Saved data entries
★ ★ ★
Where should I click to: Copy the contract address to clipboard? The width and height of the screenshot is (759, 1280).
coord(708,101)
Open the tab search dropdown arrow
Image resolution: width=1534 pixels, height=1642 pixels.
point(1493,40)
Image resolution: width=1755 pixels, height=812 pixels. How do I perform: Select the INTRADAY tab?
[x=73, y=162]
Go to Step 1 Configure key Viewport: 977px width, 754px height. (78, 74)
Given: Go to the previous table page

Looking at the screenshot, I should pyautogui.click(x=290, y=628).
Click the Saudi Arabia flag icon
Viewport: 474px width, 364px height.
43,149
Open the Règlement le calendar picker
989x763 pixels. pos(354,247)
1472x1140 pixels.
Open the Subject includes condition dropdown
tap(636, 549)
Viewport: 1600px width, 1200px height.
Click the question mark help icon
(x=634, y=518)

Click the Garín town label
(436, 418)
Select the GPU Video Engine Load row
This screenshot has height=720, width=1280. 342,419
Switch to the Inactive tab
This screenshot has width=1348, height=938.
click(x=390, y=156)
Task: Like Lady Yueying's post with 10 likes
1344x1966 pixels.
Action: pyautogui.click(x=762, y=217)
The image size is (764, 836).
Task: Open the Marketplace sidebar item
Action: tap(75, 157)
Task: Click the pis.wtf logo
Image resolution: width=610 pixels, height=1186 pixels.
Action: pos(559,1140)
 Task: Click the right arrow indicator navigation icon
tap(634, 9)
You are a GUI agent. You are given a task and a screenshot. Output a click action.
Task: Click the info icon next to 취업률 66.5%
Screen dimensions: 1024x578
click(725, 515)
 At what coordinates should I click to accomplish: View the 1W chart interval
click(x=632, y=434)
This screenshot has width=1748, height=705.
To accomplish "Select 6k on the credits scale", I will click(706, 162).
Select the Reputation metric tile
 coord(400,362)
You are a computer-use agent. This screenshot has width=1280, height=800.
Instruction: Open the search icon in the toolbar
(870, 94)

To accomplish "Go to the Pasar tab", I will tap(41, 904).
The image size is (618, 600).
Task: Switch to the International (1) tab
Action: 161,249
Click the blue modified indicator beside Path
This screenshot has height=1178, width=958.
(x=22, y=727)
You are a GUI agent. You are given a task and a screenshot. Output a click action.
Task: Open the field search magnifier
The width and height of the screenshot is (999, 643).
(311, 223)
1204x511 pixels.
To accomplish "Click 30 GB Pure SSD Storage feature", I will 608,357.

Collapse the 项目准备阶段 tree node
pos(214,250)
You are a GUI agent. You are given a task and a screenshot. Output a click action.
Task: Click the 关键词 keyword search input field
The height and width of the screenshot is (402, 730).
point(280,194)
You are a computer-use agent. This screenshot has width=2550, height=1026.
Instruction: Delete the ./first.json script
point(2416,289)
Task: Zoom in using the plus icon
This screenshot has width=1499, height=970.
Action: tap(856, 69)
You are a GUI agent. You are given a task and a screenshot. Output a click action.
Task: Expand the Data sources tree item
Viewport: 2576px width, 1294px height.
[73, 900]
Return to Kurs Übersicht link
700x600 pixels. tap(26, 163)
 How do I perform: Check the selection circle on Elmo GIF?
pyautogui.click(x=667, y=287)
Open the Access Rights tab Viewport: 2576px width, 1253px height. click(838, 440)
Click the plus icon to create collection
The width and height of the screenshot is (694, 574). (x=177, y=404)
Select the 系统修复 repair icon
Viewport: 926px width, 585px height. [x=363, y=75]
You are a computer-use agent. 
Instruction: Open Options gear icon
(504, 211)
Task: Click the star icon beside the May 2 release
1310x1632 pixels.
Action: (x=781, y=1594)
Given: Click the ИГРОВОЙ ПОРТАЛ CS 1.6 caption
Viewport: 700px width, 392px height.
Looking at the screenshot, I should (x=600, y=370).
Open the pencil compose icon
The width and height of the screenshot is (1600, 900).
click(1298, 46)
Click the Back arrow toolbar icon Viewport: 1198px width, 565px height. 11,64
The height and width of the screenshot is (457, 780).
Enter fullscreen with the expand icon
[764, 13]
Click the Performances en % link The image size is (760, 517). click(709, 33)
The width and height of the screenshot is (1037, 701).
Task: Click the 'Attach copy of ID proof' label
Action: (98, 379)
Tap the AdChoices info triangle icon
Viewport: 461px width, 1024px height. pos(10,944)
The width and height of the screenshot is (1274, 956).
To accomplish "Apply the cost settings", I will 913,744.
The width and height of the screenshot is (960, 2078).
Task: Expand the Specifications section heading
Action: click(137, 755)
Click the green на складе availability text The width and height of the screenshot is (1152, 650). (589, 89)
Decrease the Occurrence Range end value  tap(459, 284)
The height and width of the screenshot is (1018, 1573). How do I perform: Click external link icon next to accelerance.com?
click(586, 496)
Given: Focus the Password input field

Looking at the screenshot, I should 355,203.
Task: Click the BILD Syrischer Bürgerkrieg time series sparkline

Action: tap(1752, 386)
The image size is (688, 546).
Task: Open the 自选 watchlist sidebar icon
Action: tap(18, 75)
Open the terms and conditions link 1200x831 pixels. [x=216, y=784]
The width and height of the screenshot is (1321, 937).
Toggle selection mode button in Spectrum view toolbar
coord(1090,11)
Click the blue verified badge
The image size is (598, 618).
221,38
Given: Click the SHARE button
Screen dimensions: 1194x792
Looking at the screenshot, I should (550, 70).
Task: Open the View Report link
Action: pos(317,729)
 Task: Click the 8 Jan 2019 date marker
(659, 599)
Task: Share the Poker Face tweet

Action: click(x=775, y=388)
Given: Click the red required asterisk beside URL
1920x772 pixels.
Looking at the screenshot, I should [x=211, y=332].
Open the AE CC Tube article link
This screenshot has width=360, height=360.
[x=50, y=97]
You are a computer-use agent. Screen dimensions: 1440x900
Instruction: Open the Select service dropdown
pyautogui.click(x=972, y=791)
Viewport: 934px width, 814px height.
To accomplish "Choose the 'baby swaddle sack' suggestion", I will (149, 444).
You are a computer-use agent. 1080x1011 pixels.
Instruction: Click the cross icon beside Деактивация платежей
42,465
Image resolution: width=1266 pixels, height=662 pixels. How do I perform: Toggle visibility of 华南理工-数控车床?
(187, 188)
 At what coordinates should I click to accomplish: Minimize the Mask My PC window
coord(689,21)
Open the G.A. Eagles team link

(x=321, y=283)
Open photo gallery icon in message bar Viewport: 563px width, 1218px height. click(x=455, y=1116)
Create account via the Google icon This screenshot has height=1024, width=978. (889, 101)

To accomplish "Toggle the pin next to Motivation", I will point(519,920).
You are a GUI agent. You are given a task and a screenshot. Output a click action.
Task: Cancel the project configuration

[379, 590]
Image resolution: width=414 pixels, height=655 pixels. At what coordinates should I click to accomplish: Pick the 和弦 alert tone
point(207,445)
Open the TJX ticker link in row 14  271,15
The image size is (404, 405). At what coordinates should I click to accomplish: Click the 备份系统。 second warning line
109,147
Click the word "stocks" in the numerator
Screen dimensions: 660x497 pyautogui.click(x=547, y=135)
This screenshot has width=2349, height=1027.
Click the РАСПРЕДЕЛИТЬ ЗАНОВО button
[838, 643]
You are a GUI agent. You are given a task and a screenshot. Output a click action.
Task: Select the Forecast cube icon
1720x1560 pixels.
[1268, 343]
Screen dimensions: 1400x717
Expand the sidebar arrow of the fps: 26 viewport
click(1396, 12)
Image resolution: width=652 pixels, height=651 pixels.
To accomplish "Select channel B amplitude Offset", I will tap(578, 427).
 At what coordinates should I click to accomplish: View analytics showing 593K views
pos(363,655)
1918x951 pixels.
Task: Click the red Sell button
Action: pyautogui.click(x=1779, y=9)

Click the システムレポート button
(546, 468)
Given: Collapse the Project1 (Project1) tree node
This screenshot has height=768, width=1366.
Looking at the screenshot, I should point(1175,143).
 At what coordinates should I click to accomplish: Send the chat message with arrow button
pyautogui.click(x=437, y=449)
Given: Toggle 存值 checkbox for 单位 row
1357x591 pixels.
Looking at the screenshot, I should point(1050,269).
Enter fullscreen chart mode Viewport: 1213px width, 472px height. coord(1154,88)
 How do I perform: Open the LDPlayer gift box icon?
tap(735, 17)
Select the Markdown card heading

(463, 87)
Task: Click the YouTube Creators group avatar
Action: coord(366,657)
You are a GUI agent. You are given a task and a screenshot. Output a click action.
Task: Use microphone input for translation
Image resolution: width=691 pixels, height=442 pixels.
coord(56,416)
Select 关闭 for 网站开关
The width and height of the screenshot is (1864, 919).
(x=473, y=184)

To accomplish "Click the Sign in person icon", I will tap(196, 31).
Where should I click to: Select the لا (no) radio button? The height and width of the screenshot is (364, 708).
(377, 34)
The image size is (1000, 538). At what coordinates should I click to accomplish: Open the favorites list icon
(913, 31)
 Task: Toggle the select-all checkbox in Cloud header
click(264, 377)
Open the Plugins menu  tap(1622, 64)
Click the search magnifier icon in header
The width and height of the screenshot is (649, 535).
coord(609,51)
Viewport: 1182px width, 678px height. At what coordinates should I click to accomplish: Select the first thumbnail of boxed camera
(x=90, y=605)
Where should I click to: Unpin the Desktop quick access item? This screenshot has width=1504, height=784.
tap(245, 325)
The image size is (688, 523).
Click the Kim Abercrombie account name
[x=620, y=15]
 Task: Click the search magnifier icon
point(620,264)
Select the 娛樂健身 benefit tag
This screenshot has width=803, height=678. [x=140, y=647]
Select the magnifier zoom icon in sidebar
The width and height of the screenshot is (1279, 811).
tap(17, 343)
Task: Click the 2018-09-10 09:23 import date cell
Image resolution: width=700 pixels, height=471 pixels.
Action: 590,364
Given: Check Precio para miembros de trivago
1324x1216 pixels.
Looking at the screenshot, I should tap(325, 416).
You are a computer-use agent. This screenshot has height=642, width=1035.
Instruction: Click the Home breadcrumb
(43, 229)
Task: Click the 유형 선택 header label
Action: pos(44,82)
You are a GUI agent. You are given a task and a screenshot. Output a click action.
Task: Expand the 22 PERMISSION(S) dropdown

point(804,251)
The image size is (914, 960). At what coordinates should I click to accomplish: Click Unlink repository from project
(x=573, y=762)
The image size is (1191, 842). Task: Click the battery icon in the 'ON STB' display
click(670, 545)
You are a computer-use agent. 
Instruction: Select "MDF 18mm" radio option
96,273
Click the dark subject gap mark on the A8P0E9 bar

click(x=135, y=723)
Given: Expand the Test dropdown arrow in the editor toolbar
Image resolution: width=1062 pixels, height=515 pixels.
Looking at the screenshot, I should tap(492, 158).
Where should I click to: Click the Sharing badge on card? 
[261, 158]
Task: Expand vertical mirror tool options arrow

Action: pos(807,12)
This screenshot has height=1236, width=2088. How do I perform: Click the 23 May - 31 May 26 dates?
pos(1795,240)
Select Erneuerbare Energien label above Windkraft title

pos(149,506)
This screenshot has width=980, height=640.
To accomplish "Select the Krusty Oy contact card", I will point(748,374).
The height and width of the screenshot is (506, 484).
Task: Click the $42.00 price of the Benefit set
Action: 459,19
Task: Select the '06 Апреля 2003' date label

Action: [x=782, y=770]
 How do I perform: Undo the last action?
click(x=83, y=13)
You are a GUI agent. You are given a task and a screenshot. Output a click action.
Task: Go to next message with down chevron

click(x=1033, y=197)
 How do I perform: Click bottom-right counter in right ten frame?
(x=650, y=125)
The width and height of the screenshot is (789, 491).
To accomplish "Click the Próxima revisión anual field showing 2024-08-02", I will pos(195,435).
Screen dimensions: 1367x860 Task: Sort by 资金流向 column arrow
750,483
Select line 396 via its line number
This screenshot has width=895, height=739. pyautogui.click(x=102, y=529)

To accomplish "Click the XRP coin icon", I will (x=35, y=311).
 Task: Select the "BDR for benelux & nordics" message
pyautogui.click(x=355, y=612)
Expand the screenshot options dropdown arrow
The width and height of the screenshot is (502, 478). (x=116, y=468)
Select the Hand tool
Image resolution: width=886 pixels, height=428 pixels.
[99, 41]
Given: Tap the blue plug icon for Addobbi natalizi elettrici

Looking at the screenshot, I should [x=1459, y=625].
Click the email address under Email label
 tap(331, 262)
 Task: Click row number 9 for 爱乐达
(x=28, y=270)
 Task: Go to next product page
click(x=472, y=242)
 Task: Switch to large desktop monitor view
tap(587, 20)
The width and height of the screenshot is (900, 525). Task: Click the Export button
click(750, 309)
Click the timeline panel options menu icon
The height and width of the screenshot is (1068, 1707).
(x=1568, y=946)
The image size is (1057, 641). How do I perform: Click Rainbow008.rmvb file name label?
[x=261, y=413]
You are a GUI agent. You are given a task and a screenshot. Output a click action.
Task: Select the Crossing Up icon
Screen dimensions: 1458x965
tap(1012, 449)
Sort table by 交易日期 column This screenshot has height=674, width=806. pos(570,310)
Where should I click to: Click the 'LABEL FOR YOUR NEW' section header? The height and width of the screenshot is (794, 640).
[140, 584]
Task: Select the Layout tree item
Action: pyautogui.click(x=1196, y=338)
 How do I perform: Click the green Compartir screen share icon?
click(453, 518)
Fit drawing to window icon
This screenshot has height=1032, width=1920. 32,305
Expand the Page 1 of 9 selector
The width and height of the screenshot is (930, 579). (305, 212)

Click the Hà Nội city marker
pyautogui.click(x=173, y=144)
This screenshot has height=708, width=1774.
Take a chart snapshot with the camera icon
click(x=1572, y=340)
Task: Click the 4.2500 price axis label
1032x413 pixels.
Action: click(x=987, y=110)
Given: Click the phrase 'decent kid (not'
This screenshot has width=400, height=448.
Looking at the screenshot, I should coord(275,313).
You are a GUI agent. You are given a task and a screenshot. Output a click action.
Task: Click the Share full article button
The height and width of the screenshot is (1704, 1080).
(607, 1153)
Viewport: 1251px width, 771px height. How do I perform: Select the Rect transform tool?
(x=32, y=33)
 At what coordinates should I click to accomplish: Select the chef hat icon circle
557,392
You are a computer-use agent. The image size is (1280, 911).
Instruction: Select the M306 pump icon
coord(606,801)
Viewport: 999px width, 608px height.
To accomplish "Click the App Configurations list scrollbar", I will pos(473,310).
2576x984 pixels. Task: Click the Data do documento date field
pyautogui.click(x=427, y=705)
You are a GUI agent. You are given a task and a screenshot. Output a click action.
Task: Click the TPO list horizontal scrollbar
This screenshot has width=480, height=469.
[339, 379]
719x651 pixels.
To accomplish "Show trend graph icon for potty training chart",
★ ★ ★
> Requirement
Each line from the one that holds "2576x984 pixels. Task: Click" to the end of the records above should be transcribed exactly, both ends included.

> Written response
2576x984 pixels. Task: Click the Data do documento date field
pyautogui.click(x=427, y=705)
You are a GUI agent. You are given a task and a screenshot. Output a click action.
Task: Click the TPO list horizontal scrollbar
This screenshot has width=480, height=469.
[339, 379]
719x651 pixels.
To accomplish "Show trend graph icon for potty training chart",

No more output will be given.